GETTING FRESH Brian Mendieta, a local farmer who raises free-range chickens on his farm (12 Acres Farm) is an ardent believer in allowing the chickens to walk around freely, inside and out, and thinks that free-range hens that are fed the best food will produce the best eggs. The key, he says, to getting a great free-range egg is to buy them straight from the farmer, where you can see the conditions in which the hens are living and what they’re eating. “There’s no denying that true free-range eggs are way tastier. Bought from a farmer, they’re fresh and they have a much thicker shell, yolks and whites,” says Brian, whose free-range eggs are an important ingredient at 12 Acres Restaurant and at his booth at the St. Albert Farmers’ Market.

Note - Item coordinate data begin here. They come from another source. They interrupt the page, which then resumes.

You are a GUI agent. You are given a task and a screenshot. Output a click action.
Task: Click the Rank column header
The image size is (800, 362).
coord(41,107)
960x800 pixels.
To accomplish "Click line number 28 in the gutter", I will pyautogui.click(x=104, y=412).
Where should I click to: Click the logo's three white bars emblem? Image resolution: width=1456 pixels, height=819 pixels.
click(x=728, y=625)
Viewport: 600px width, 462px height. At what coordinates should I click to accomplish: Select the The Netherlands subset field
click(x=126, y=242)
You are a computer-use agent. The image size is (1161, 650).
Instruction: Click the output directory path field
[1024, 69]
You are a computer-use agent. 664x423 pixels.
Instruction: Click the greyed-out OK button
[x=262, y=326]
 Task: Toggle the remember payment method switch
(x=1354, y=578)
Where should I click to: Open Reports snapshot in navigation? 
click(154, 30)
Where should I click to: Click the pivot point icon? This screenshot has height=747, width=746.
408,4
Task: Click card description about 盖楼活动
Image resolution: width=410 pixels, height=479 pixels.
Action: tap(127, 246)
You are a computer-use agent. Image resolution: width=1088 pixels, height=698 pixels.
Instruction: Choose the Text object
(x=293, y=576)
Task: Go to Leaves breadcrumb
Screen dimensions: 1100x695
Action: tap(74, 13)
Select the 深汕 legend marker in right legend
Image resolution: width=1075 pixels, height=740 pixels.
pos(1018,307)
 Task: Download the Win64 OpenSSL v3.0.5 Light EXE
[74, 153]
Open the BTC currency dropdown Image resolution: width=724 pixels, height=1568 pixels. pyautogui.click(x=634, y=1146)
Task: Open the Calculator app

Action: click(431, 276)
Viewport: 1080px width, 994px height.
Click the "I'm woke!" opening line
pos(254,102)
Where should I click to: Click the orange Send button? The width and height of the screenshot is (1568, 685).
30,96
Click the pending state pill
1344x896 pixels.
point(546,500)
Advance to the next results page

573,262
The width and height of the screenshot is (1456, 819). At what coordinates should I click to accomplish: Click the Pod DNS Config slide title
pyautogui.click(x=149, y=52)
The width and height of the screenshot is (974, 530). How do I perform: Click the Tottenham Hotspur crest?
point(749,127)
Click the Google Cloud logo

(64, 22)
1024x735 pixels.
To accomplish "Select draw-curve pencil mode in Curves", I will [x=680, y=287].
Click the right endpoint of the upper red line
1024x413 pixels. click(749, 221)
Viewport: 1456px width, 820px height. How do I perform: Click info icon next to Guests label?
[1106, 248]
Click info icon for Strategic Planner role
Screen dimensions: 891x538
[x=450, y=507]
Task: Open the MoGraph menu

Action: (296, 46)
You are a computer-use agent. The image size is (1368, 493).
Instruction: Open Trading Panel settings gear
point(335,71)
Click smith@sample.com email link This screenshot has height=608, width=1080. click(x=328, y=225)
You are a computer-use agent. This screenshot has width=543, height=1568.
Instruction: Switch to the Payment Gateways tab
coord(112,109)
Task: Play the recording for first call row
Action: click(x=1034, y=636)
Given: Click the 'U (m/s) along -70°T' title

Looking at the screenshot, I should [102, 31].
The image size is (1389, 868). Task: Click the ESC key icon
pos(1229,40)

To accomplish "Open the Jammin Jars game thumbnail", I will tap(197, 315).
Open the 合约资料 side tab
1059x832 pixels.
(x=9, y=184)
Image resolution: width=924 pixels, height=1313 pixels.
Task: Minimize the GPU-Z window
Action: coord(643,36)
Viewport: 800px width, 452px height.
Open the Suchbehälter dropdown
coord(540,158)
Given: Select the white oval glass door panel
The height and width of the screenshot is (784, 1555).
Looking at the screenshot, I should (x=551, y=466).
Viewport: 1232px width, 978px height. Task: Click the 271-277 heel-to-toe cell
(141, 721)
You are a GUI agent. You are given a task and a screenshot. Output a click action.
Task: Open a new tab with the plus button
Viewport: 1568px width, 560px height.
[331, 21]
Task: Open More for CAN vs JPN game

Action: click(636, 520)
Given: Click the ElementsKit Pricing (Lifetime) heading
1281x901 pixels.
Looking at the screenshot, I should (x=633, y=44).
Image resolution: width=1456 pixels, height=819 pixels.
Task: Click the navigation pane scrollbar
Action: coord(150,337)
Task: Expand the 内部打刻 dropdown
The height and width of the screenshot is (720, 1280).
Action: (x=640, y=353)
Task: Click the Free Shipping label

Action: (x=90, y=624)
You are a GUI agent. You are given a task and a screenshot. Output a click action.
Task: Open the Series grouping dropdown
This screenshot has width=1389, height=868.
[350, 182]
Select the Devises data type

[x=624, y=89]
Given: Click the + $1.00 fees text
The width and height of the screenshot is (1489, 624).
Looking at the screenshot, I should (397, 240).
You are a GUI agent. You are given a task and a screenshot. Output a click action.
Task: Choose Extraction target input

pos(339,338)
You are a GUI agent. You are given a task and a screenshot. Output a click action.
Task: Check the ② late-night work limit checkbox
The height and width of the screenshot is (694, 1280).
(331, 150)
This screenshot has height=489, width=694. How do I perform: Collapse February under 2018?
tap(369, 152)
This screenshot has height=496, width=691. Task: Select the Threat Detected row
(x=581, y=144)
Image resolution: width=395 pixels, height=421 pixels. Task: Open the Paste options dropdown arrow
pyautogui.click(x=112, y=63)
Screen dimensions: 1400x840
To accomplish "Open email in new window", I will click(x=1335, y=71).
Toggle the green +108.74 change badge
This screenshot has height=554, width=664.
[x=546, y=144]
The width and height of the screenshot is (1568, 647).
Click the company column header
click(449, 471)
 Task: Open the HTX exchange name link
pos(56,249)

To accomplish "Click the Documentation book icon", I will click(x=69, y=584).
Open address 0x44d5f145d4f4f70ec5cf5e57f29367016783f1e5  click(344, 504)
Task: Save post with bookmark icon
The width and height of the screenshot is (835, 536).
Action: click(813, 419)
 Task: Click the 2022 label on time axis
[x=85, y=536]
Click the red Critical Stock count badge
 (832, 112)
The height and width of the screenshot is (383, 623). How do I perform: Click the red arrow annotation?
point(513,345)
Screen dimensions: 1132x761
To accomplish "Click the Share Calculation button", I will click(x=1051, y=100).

HARD BOILED IN CONTROVERSY Of course, free-range eggs don’t come without controversy. Besides the age-old debate on eggs—are they good for you, or are they not?—there is this other layer to the conversation: since the definition of what it means to be a free-range egg is somewhat vague in regard to the part that says “provides access to the outdoors,” (with no mention of length of time), who’s to know how long a freerange hen is actually allowed to be outside? The living conditions of chickens have many animal activists (including celebrities and celebrity chefs) speaking out against what they believe are the sad realities facing

egg-laying chickens on big commercial farms. These birds are often crowded in a cage, along with seven or eight others, where they live out their short lives eating high-protein diets so they can mass-produce eggs. The thought of those types of conditions have a lot of people demanding a more humane treatment of egg-laying hens and accountability by retailers and the big commercial consumers of egg products. So, as consumers, the choices we make in the egg aisle can make a difference on the type of egg we decide to bring home and also on what type of farming practice we support. t8n

Fast Fact Some may think that free-range is synonymous with organic. Not so. To be categorized as organic, hens must be raised in a free-range housing system AND eat a diet that’s been certified organic (meaning nothing grown with the use of pesticides, herbicides or commercial fertilizer). Organic eggs must also have a certified organic symbol on their carton.